More thoughts on partnering…

Based on the number of prospective Border to Border grants that I have been hearing about,  I was thinking about how competitive this grant round will be.  This is a new world for both providers and communities.  At a recent Blandin Foundation Broadband Strategy Board, one member was smart to remind us “These are not partnerships, they are business transactions.”  It would be smart to remember some economic development basics as communities negotiate these deals with providers.  As in most site selection competitions, there are many more communities than expanding provider companies.  This smaller set has the advantage as they negotiate with multiple communities and know what each community is offering as incentives.  Communities, possibly under non-disclosure agreements, will be tempted to sweeten the pot to become a selected community partner of that limited set of providers.  With such a new program, the parameters of a good deal are more uncertain than more standard manufacturing or housing development deals.

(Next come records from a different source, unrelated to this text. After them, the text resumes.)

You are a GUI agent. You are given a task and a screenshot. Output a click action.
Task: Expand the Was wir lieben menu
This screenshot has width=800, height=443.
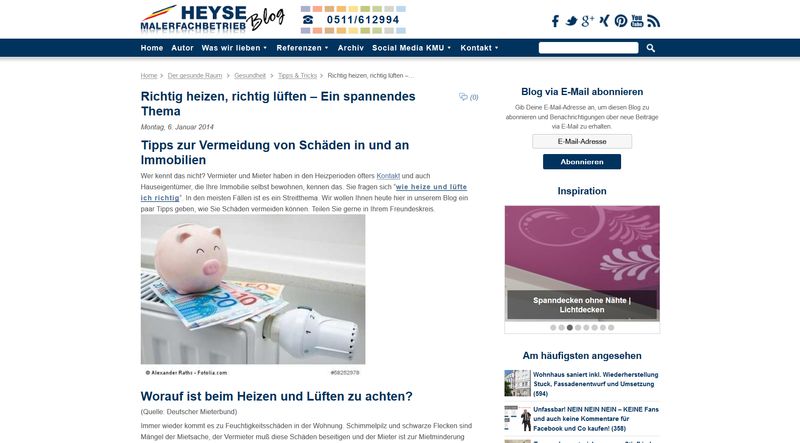click(x=234, y=48)
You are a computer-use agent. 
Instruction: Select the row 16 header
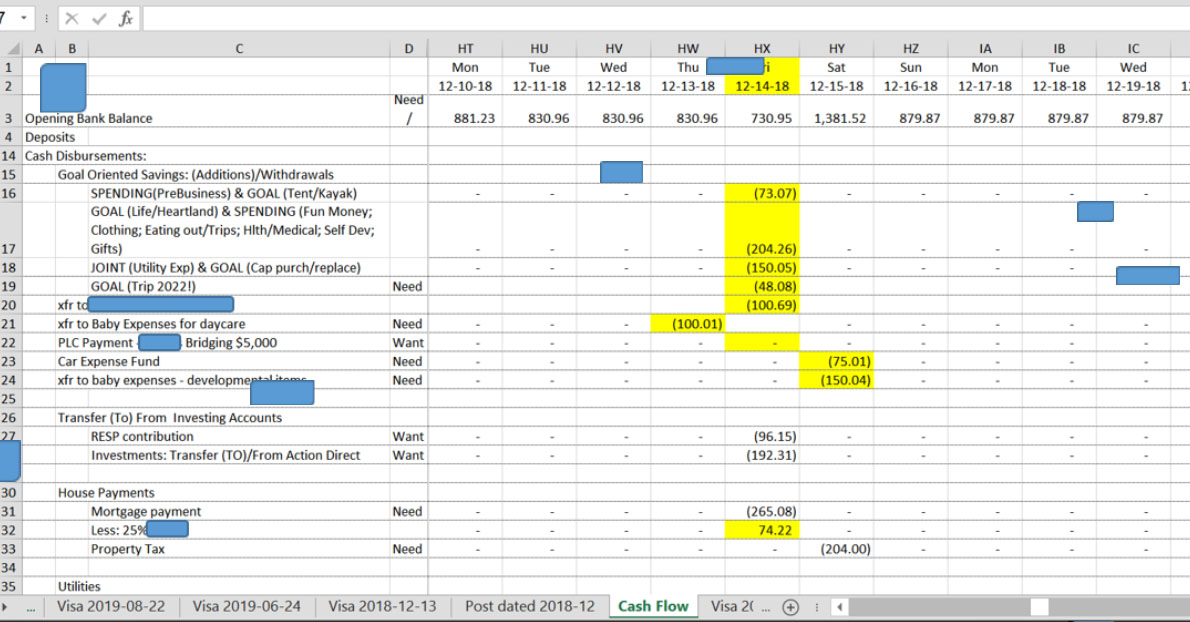pos(10,193)
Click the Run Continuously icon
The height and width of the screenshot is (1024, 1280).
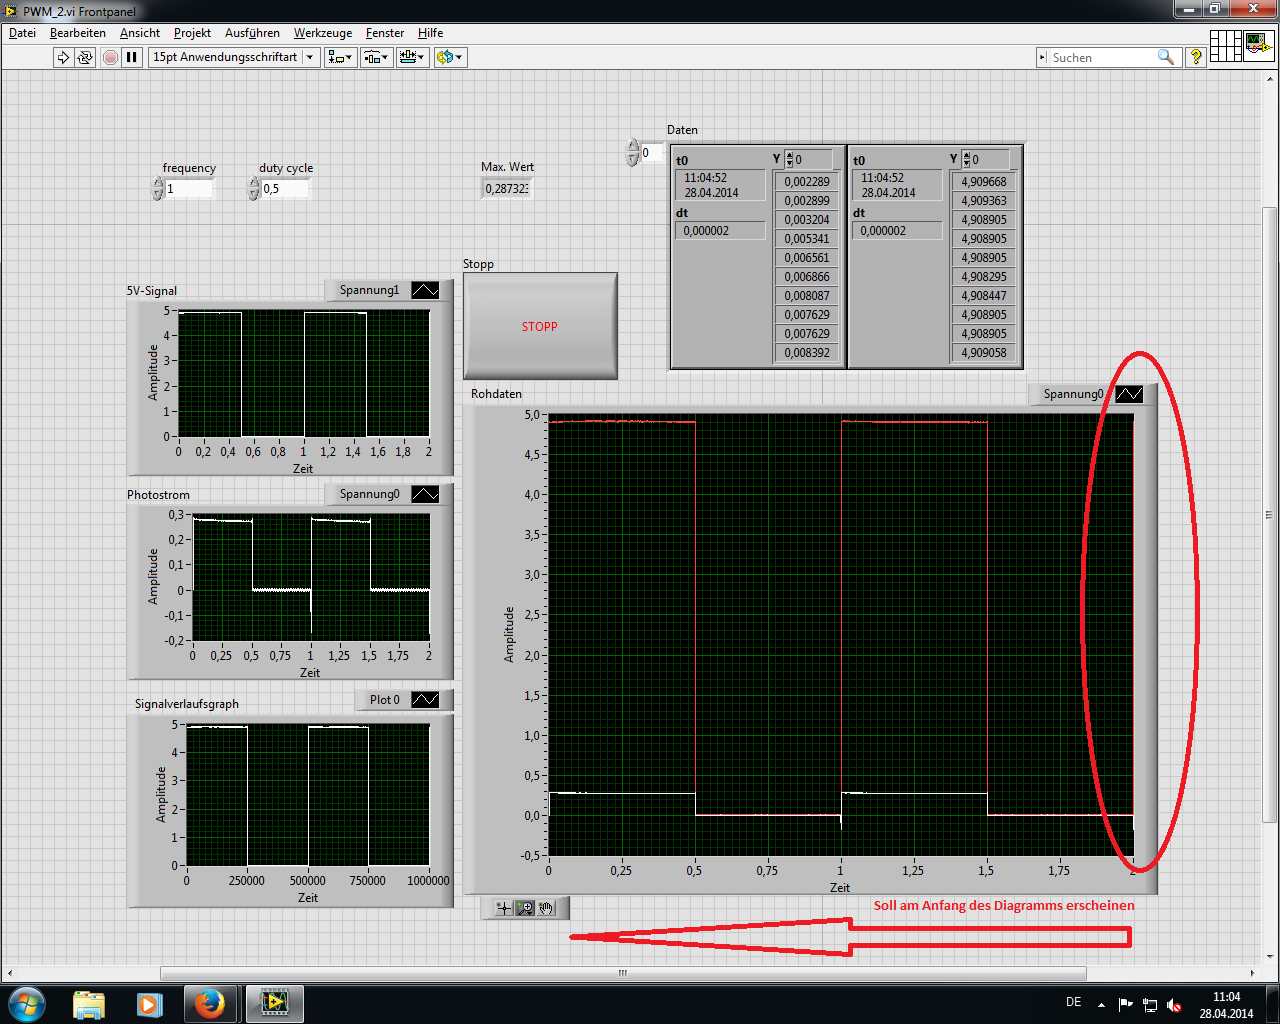(85, 57)
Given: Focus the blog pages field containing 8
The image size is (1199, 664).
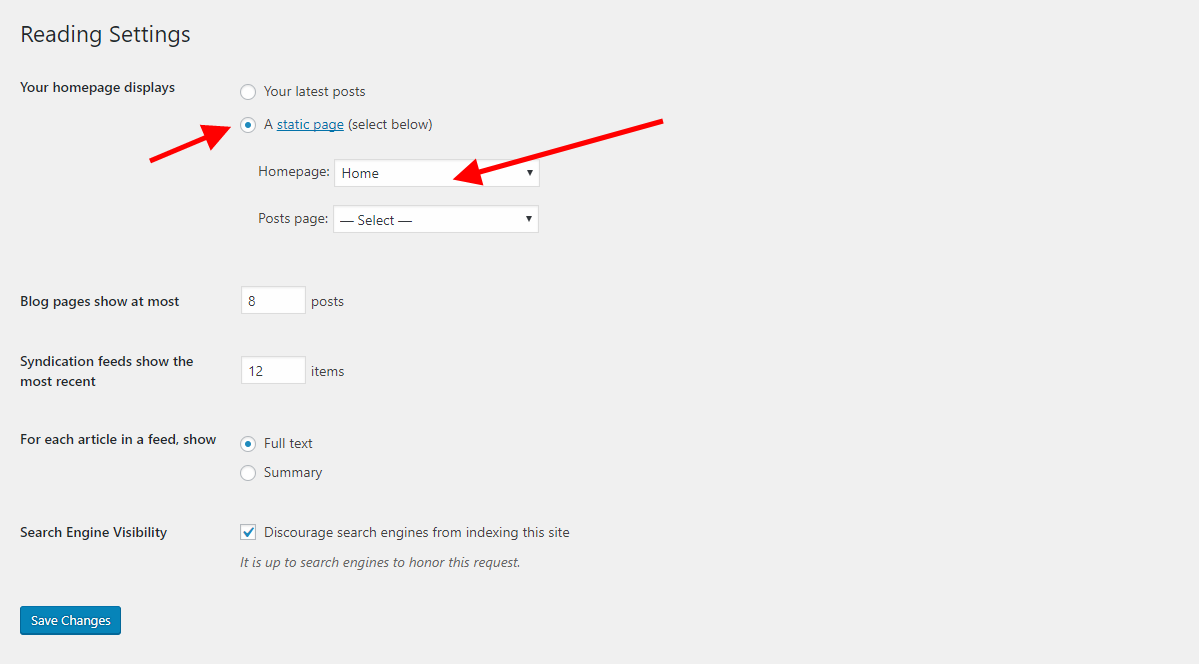Looking at the screenshot, I should point(273,301).
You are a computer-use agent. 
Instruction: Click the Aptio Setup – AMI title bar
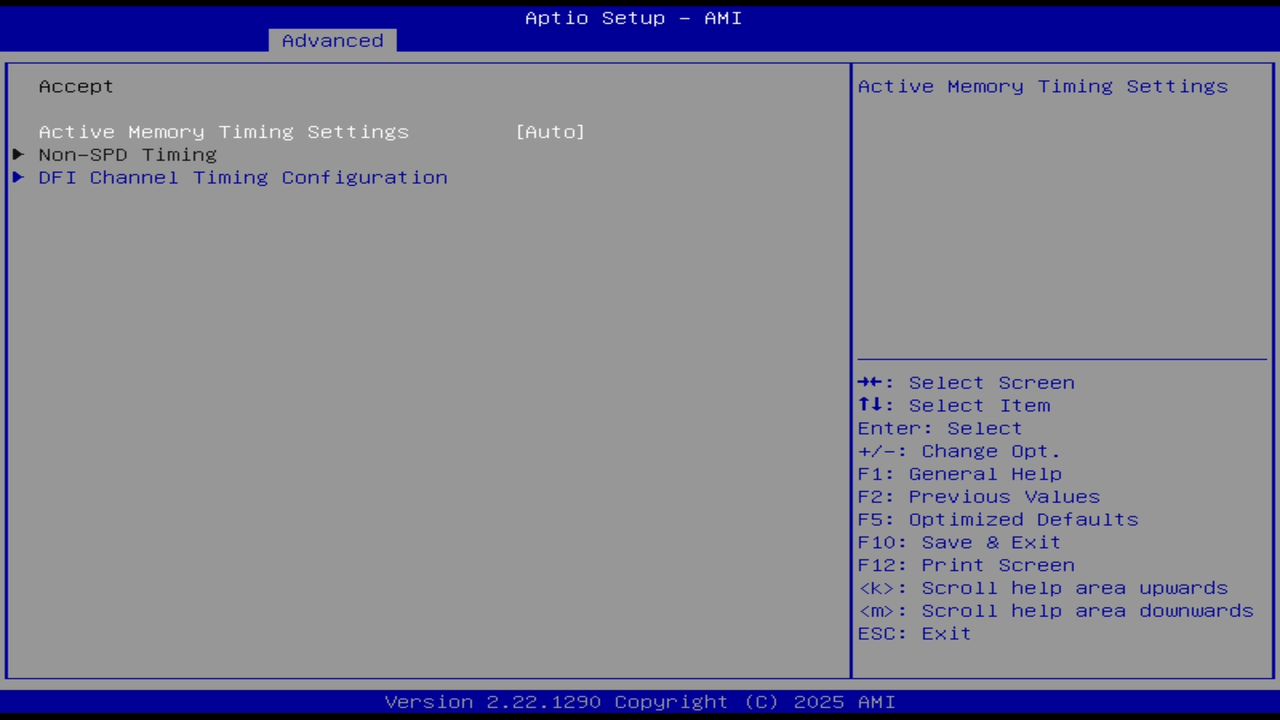pyautogui.click(x=633, y=17)
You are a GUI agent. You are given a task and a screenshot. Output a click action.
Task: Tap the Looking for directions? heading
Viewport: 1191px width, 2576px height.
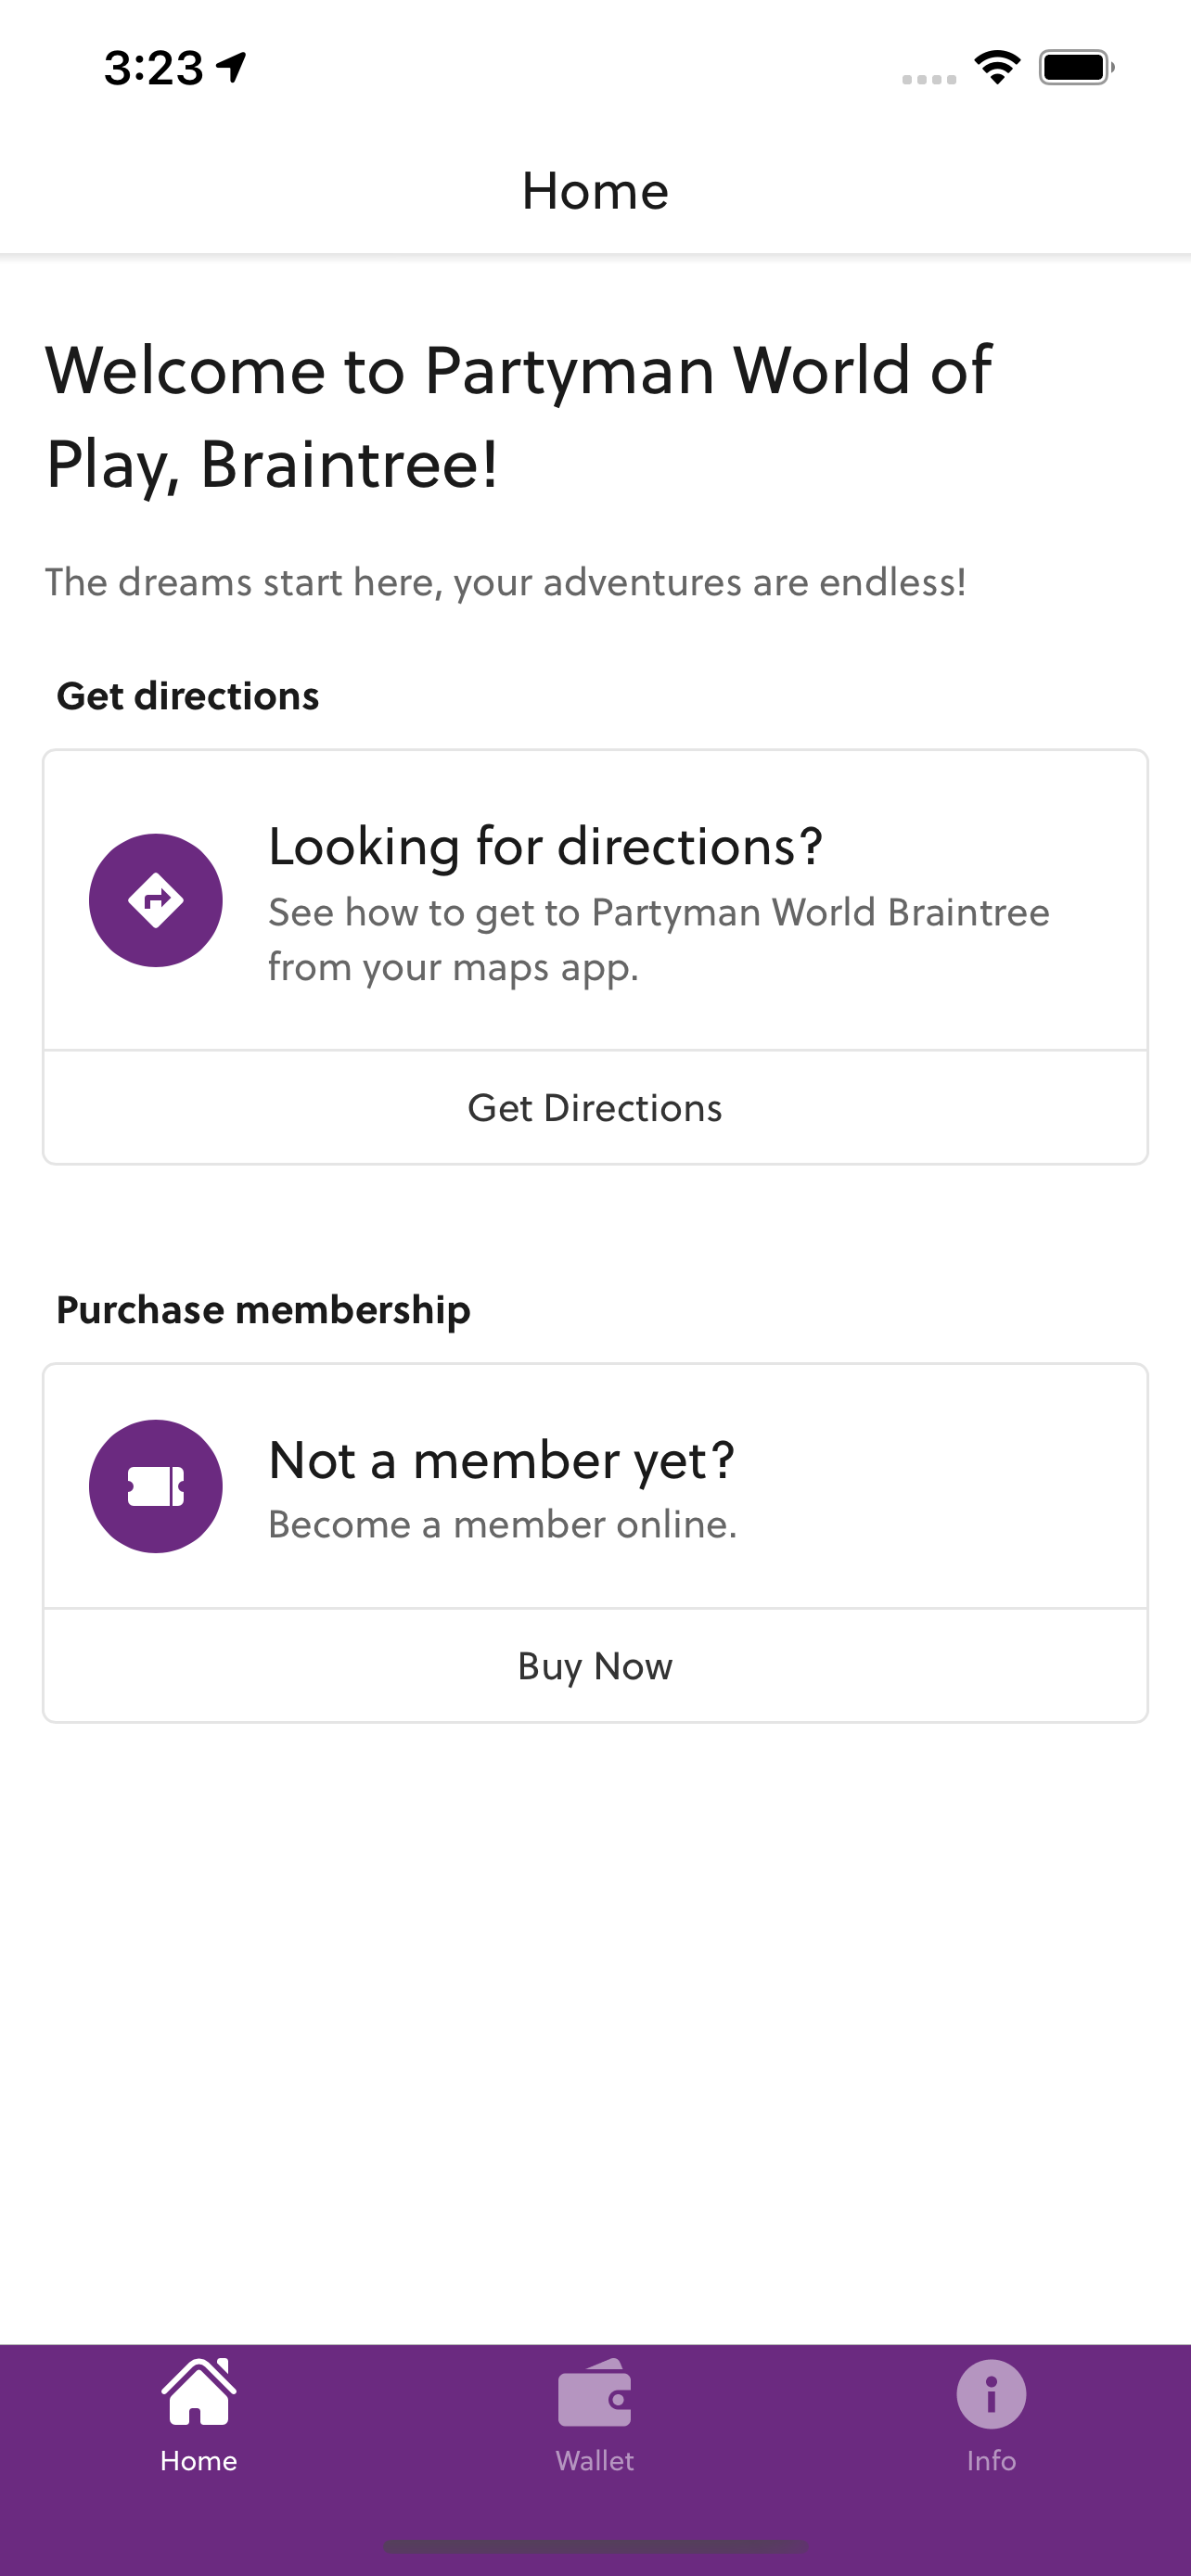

Many communities will be talking prospective partnerships with CAF2 providers.  In some ways, this will require a more sophisticated approach than dealing with a competitive provider building a new Fiber to the Home network.  In the latter case, there is likely a feasibility study done by a third-party consulting firm on behalf of and paid for by the community.  That consultant generally has a legal and professional obligation to represent the best interests of the community.  Prospective costs, revenues, take-rates and pro forma financial statements can be used to determine the financing gap and reasonable local partner share. In addition, the new network will already be able to provide services well in excess of the 2026 state broadband standard of 100 x 20 Mbps and probably up to a Gigabit of service on Day One so future risk is minimized.  That network is a permanent community asset.

Striking a deal with a CAF2 provider on an improved fiber-copper hybrid network will be more complicated both financially and strategically.  Obtaining financial information from these larger providers may be more difficult and communities will be relying on the prospective partner rather than a third party under contract to the community. In addition, with the larger company, the financial accounting is likely to be complex.  Most challenging will be understanding the net result of the network investment.  With fiber-copper hybrid networks, delivered speeds will be inconsistent depending on loop lengths and condition of existing copper lines  both outside and inside the customer homes.  While DEED OBD requires that networks be scalable to deliver 100 Mb x 100 Mb services, significant additional future investment may be required to obtain that network capacity, and unless contractually agreed to, the company is under no obligation to make those future investments.  And the same difficult rural countryside business investment case will be present that exists today.

In the economic development world, clawback provisions are often included in incentive packages.  If a company fails to meet the goals set in the contract agreement, it must pay back all or some of the paid incentive.  Communities should consider inserting clawbacks into their agreements with provider partners.  For example, the state’s 2026 goal for broadband is 100 x 20 Mbps to all households in Minnesota.  Committing to reach that goal by 2022 or 2026 would be a minimum standard to include in any agreement with a provider partner.  Clearly, with gigabit services being increasingly common today, setting a standard of one-tenth of that to be met in ten years seems almost inadequate. More aggressive agreements could be negotiated, including the idea that any local funds would only be committed if all affected residents would have access to the 2026 goal with this project is completed in 2017-18.   If the community can not reach an agreement to get the network they need to compete for residents and businesses, it may be best to wait for the next grant round and to seek a different partner.